(Document section begins)
I'm surprised that they don't do an integration test in CI where they actually start the app. (Since that's all you need to catch it)
I'm not usually one to pile on to a developer for releasing a bug but this is pretty special. The nature of the bug (a change in format for a changelog markdown file causes the entire app to break) and the testing it would have taken to uncover it (literally any) makes this one especially embarrassing for Anthropic.
Meta comment, but the pace of this is so exciting. Feels like a new AAA MMO release or something, having such a confluence of attention and a unified front.
Even if it broke after some sort of vibe coding session, the fact that we’re now pushing these tools to their limits are what’s allowing Anthropic and Boris getting a lot of useful insights to improve the models and experience further! So yeah, buckle up, bumps expected
The good news is that they broke their usage tracking as well, so you can use Opus without any rate limit!
As I commented [1] on the earlier Claude Code post, there's an issue [2] that has the following comment:

> While we are always monitoring instances of this error and and looking to fix them, it's unlikely we will ever completely eliminate it due to how tricky concurrency problems are in general.

This is an extraordinary admission. It is perfectly possible (easy, even, relative to many programming challenges) to write a tool like this without getting the design so wrong that the same bug keeps happening in so many different ways that you have to publicly admit you're powerless to fix them all.

[1] https://news.ycombinator.com/item?id=46523740

[2] https://github.com/anthropics/claude-code/issues/6836

At least this breakage is clear & obvious.

I did some testing of configuring Claude CLI sometime ago via .claude json config files - in particular I tested:

- defining MCP servers manually in config (instead of having the CLI auto add them)

- playing with various combinations of ’permissions` arrays

What I discovered was that Claude is not only vibe coded, but basic local logic around config reading seems to also work on the basis of "vibes".

- it seemed like different parts of the CLI codebase did or didn't adhere to the permissions arrays.

- at one point it told me it didn't have permission to read the .claude directory & as a result ran bash commands to search my entire filesystem looking for MCP server URLs for it to provide me with a list of available MCP servers

- when restricted to only be able to read from a working directory, at various points it told me I had denied it read permissions to that same working directory & also freely read from other directories on my system without prompting

- restricting webfetch permissions is extremely hit & miss (tested with Little Snitch in alert mode)
(Document section ends)
_Actions to take_.
**1)** Answer these questions using the discussion thread above:
(a) A format change in what kind of file caused the entire app to break?
(b) What tool, in which mode, was used when testing webfetch permission restrictions?
(c) According to the "good news" comment, what else was broken that lets Opus be used without any rate limit?
**2)** Transcribe the part of the discussion thread that opens with the words containing "As I commented" and closes with "clear & obvious.".
**3)** From the discussion thread, list each bulleted finding that follows the sentence "What I discovered was that Claude is not only vibe coded".
(Data listing begins)
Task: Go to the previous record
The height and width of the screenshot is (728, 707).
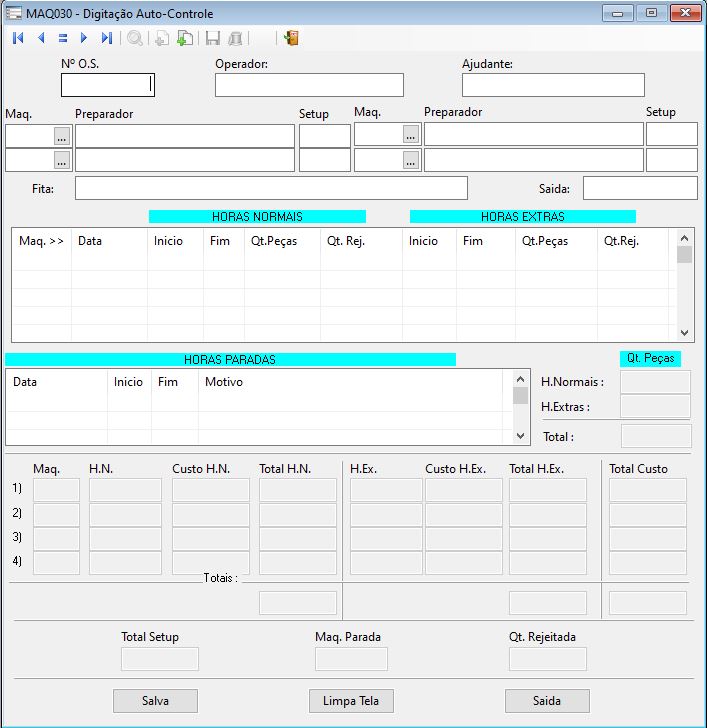Action: tap(41, 38)
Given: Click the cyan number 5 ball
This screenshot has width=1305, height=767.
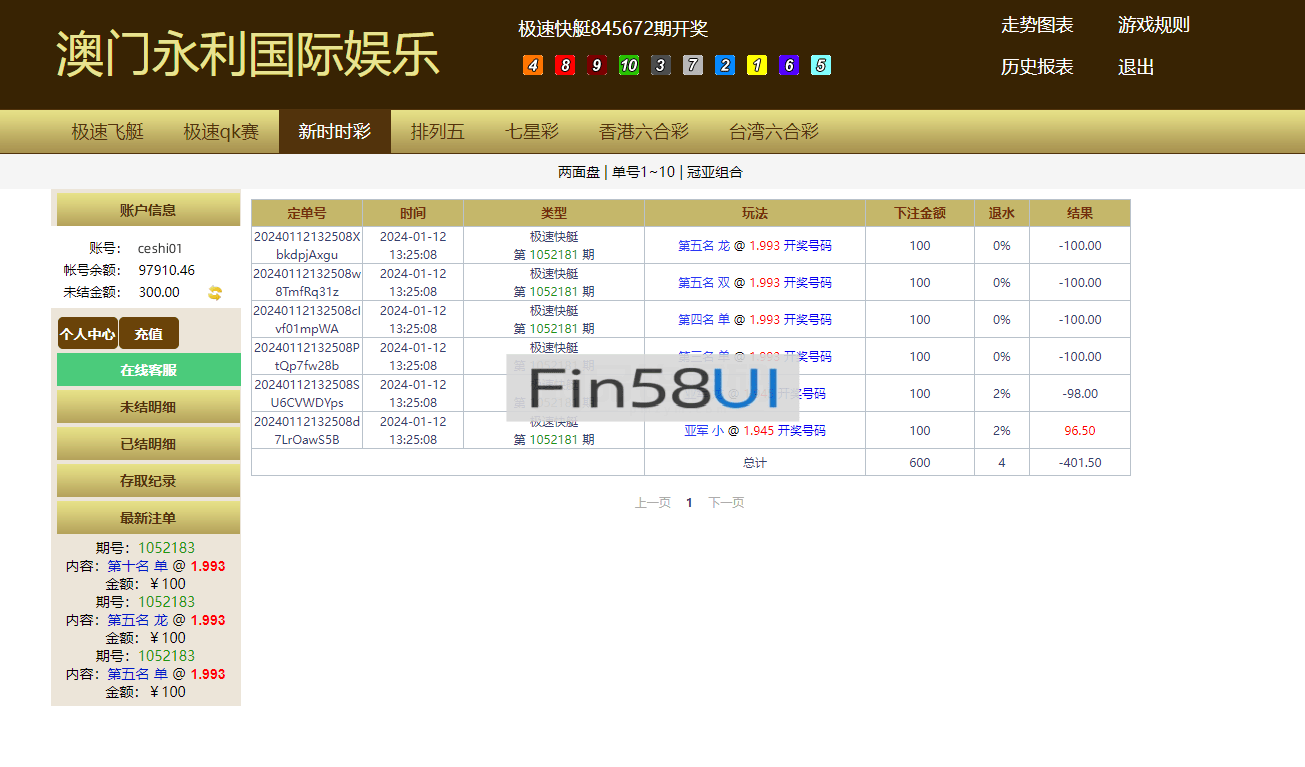Looking at the screenshot, I should tap(821, 66).
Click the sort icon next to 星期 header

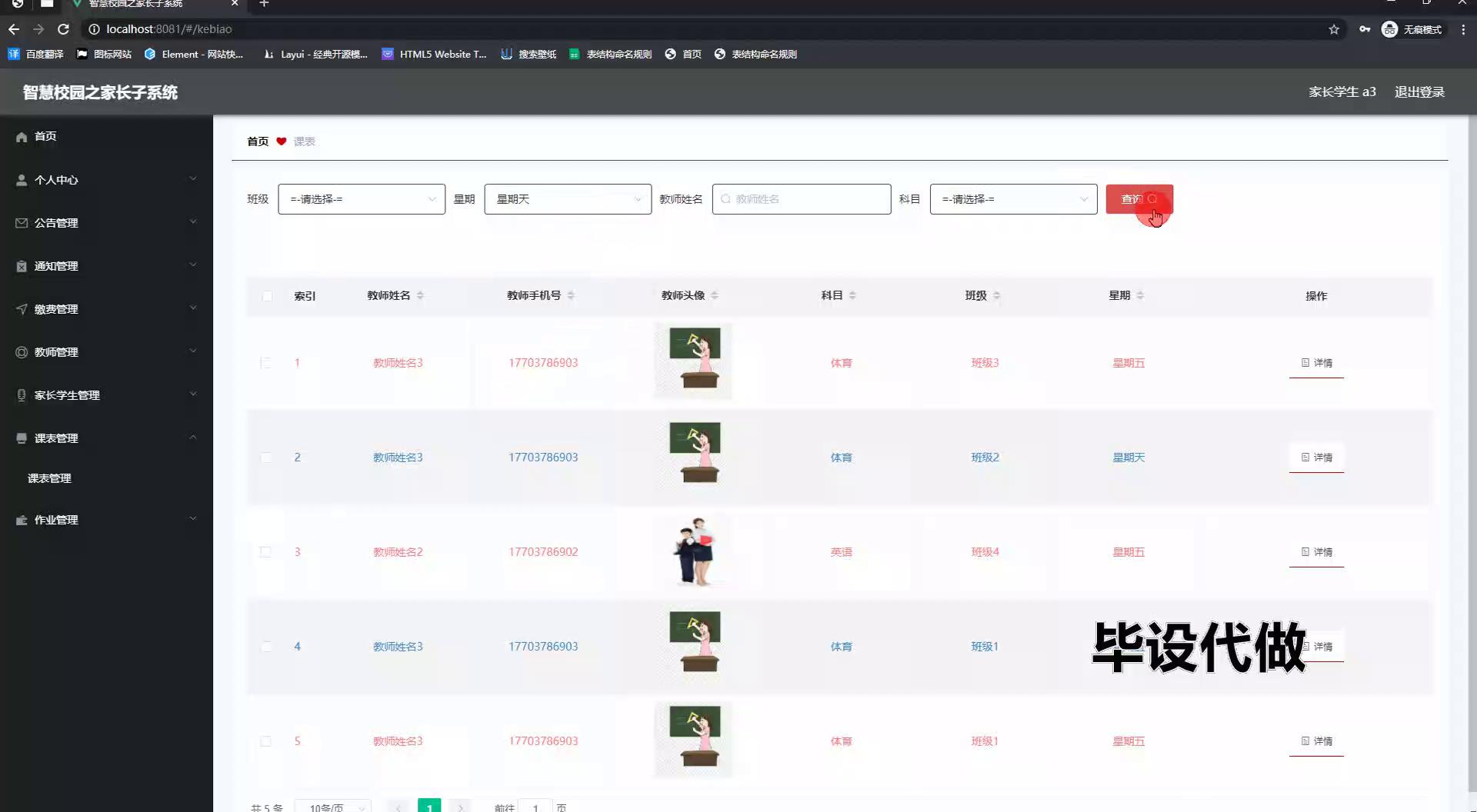[x=1140, y=295]
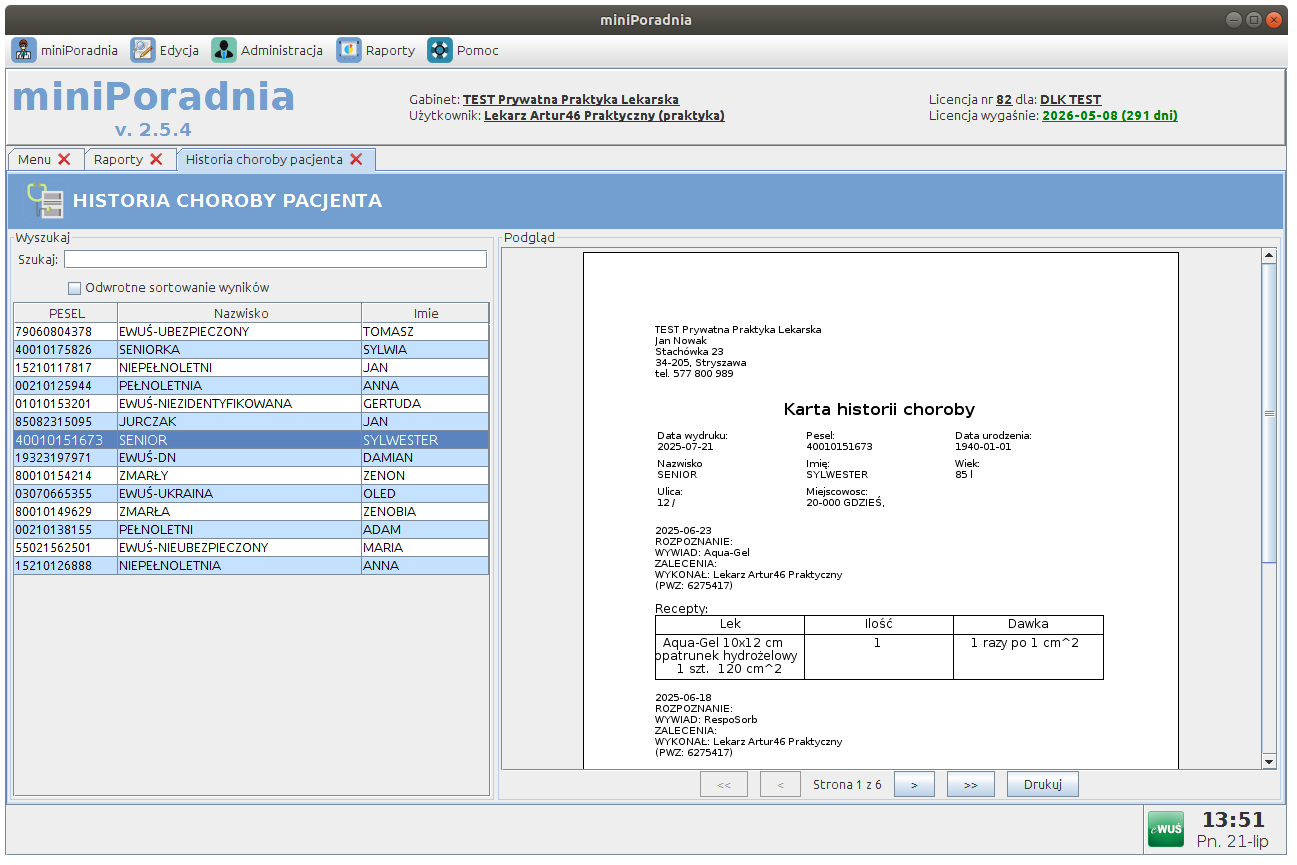The width and height of the screenshot is (1297, 865).
Task: Enable Odwrotne sortowanie wyników checkbox
Action: click(x=74, y=288)
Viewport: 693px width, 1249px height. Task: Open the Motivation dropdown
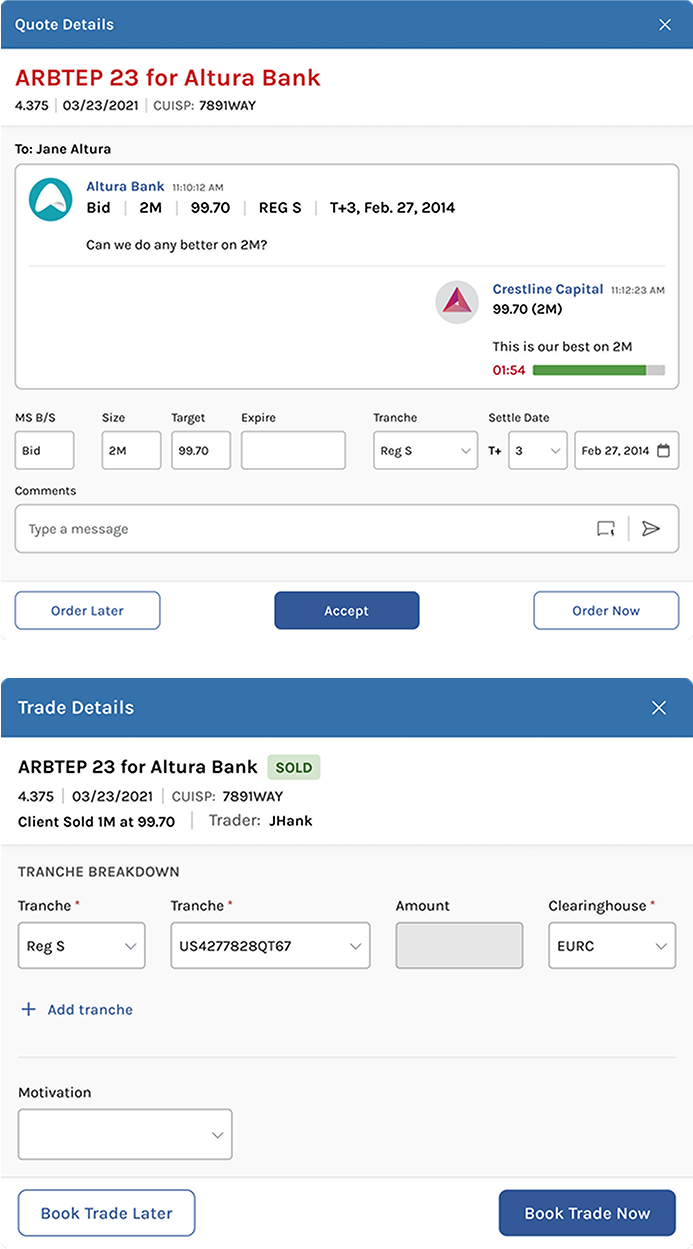pyautogui.click(x=125, y=1134)
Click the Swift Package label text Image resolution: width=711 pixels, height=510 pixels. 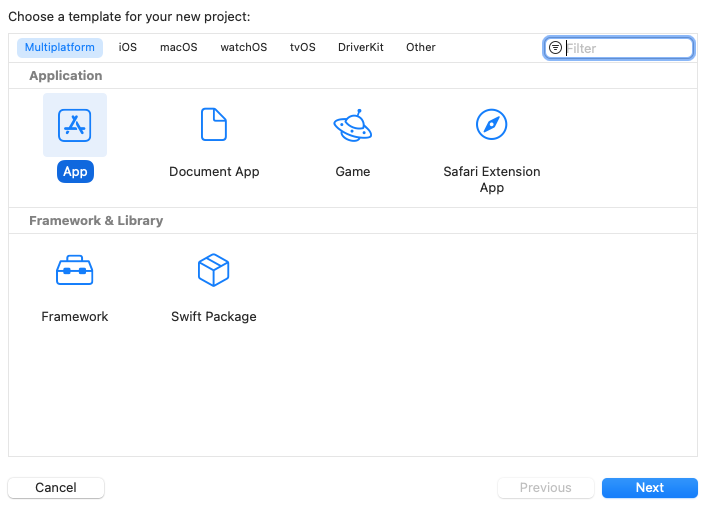(x=214, y=317)
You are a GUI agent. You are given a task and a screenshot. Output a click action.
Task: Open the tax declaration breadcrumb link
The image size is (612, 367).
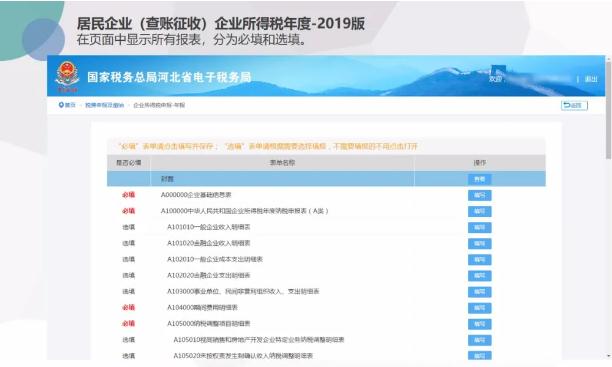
(Data listing ends)
_Responses to the exercise_.
**1)**
(a) A changelog markdown file.
(b) Little Snitch, in alert mode.
(c) Their usage tracking.

**2)**
As I commented [1] on the earlier Claude Code post, there's an issue [2] that has the following comment:

> While we are always monitoring instances of this error and and looking to fix them, it's unlikely we will ever completely eliminate it due to how tricky concurrency problems are in general.

This is an extraordinary admission. It is perfectly possible (easy, even, relative to many programming challenges) to write a tool like this without getting the design so wrong that the same bug keeps happening in so many different ways that you have to publicly admit you're powerless to fix them all.

[1] https://news.ycombinator.com/item?id=46523740

[2] https://github.com/anthropics/claude-code/issues/6836

At least this breakage is clear & obvious.

**3)**
- Different parts of the CLI codebase did or didn't adhere to the permissions arrays.
- At one point it said it didn't have permission to read the .claude directory and, as a result, ran bash commands to search the entire filesystem for MCP server URLs so it could list available MCP servers.
- When restricted to reading only from a working directory, it sometimes said read permission to that same directory had been denied, and it also freely read from other directories on the system without prompting.
- Restricting webfetch permissions is extremely hit and miss (tested with Little Snitch in alert mode).